#### Supplied material
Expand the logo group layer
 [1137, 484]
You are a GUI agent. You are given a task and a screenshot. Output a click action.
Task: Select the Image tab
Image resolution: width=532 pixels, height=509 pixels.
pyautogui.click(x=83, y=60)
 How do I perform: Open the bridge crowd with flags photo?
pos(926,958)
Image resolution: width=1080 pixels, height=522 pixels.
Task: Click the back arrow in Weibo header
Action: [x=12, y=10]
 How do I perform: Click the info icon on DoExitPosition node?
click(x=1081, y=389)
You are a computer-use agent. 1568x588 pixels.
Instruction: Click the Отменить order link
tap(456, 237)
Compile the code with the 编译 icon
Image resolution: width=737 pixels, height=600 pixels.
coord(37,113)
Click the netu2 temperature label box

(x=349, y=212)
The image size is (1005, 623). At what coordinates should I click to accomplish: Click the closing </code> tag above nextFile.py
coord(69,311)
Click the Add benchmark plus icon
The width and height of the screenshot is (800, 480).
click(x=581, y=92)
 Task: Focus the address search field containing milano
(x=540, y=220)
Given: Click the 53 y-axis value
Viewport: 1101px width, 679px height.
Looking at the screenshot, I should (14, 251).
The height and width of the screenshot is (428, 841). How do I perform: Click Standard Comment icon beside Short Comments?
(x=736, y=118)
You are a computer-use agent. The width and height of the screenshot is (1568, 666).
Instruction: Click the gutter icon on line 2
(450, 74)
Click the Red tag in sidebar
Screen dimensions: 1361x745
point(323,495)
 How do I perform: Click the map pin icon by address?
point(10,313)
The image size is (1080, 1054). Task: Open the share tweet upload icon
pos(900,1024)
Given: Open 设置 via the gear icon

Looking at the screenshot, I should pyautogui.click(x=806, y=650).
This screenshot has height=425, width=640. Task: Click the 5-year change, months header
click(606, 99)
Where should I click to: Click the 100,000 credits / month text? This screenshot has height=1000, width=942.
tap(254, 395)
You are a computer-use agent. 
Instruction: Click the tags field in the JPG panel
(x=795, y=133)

#### Your objective
Report every line in the data that holds "agent", copying each one.

#### Exercise answer
You are a GUI agent. You are given a task and a screenshot. Output a click action.
You are a computer-use agent. 1568x588 pixels.
You are a computer-use agent. The width and height of the screenshot is (1568, 666).
You are a computer-use agent. 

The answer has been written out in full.